13. The method of claim 12 wherein the step of determining the location of the remote unit with respect to the location of the predetermined boundary further comprises the steps of:

(1) generating a position point in the logic unit corresponding to a combination of a first difference in time from the transmission of a first set of ultrasonic signals, from a first speaker, and the reception of the first set of ultrasonic signals at the remote unit, and a second difference in time from the transmission of a second set of ultrasonic signals, from a second speaker, and the reception of the second set of ultrasonic signals at the remote unit, wherein the first difference in time represents a first distance from the first speaker to the remote unit and the second difference in time represents a second distance from the second speaker to the remote unit, and wherein the combination of the first distance and the second distance represents the position of the remote unit;

(2) comparing the position point to the set of points in the logic unit; and

(3) determining whether the position point is within the set of points in the logic unit or outside the set of points in the logic unit.

14. The method of claim 13 wherein the step of producing an alarm indication to the article or person when the remote unit reaches the boundary further comprises producing an alarm indication when the position point is outside the set of points in the logic unit.
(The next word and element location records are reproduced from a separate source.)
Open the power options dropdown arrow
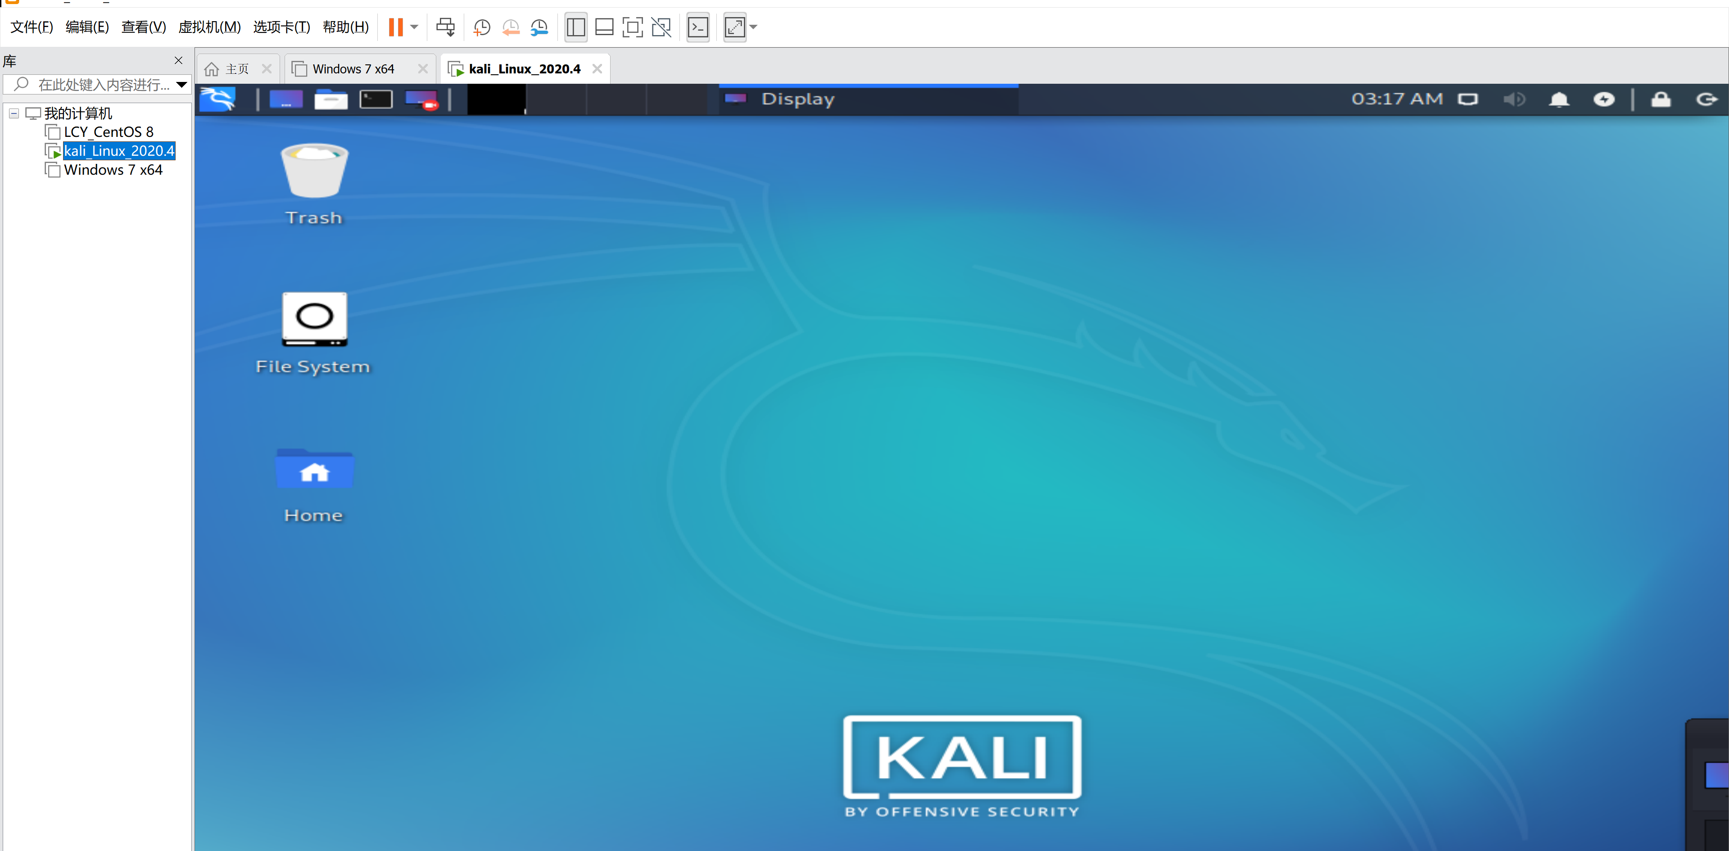The width and height of the screenshot is (1729, 851). pos(415,28)
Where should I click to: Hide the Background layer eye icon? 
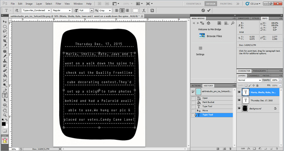(x=239, y=108)
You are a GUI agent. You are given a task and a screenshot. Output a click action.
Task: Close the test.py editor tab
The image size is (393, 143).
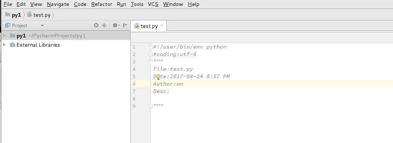(162, 26)
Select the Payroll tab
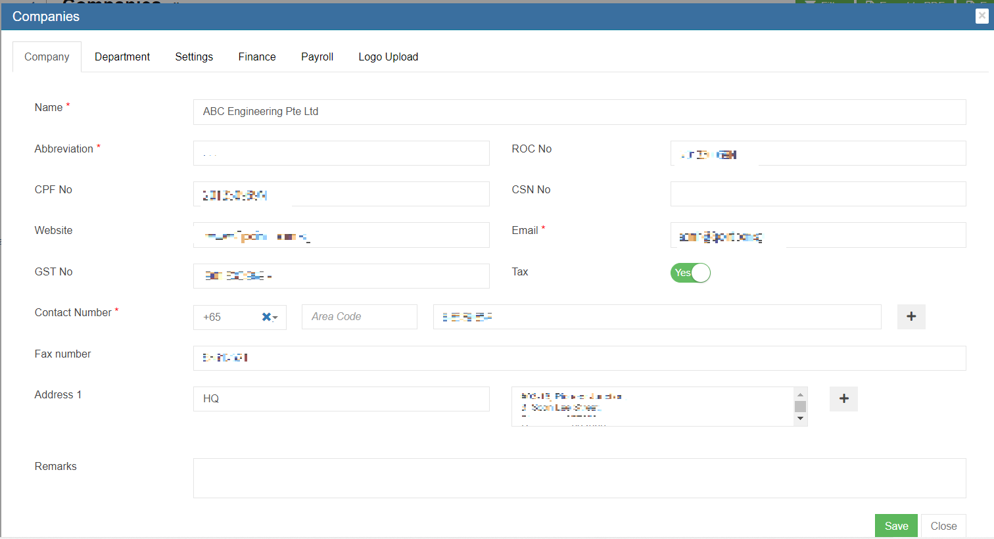 coord(317,57)
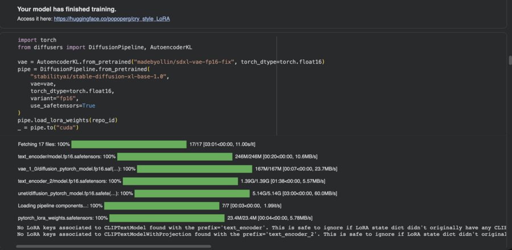Click the pytorch_lora_weights.safetensors progress bar

coord(167,218)
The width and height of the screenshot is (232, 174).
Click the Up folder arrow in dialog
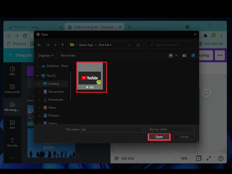[x=62, y=45]
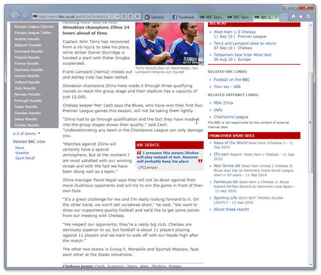Open Favorites using the star icon

click(x=301, y=16)
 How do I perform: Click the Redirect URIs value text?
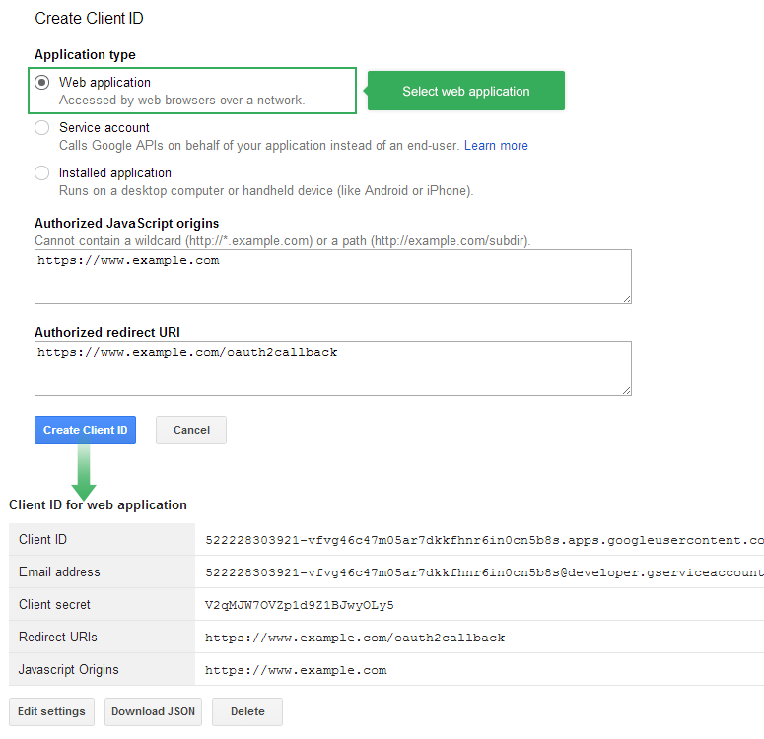[355, 638]
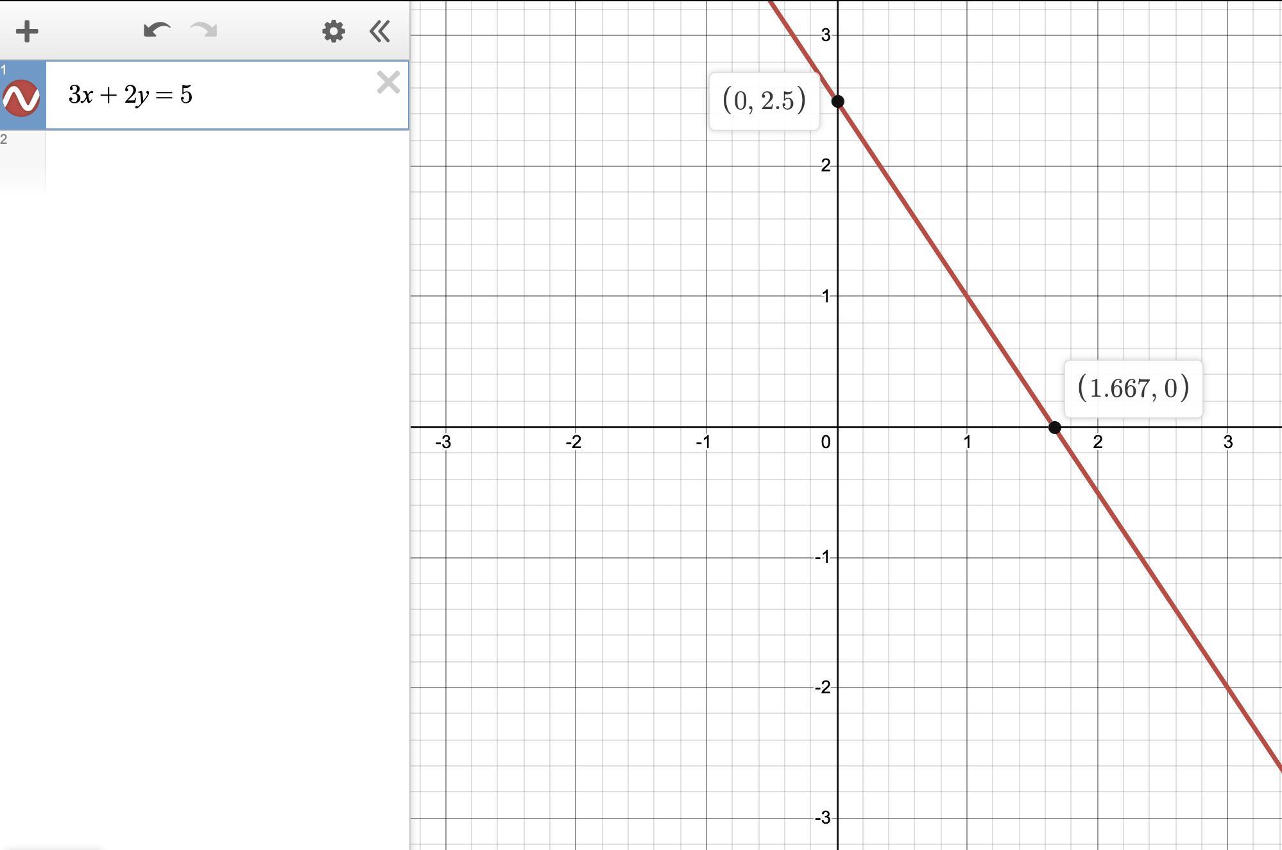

15. A method for producing an area for the tracking of an article or person wherein the area has a predetermined boundary, the method comprising:

(a) transmitting ultrasonic signals from a plurality of speakers;

(b) generating a set of points in a logic unit, each point in the set corresponding to a combination of:

(1) a first difference in time from the transmission of a first set of ultrasonic signals, from a first speaker, and the reception of the first set of ultrasonic signals at the remote unit, and

(2) a second difference in time from the transmission of a second set of ultrasonic signals, from a second speaker, and the reception of the second set of ultrasonic signals at the remote unit,

wherein the first difference in time represents a first distance from the first speaker to the remote unit and the second difference in time represents a second distance from the second speaker to the remote unit, and wherein the combination of the first distance and the second distance represents a unique point on the predetermined boundary;

(c) receiving the ultrasonic signals at a remote unit releasably attached to the article or person;

(d) determining the amount of time from the transmission of the ultrasonic signals, from each of the plurality of speakers, to the reception of the ultrasonic signals at the remote unit;

(e) determining the location of the remote unit, based upon the amount of time from the transmission of the ultrasonic signals, from each of the plurality of speakers, to the reception of the ultrasonic signals at the remote unit, with respect to the location of the predetermined boundary further including the steps of:

(1) generating a position point in the logic unit corresponding to a combination of a first difference in time from the transmission of a first set of ultrasonic signals, from a first speaker, and the reception of the first set of ultrasonic signals at the remote unit, and a second difference in time from the transmission of a second set of ultrasonic signals, from a second speaker, and the reception of the second set of ultrasonic signals at the remote unit, wherein the first difference in time represents a first distance from the first speaker to the remote unit and the second difference in time represents a second distance from the second speaker to the remote unit, and wherein the combination of the first distance and the second distance represents the position of the remote unit;

(2) comparing the position point to the set of points in the logic unit; and

(3) determining whether the position point is within the set of points in the logic unit or outside the set of points in the logic unit; and

(f) producing an alarm indication in a monitoring unit when the position point is outside the set of points in the logic unit.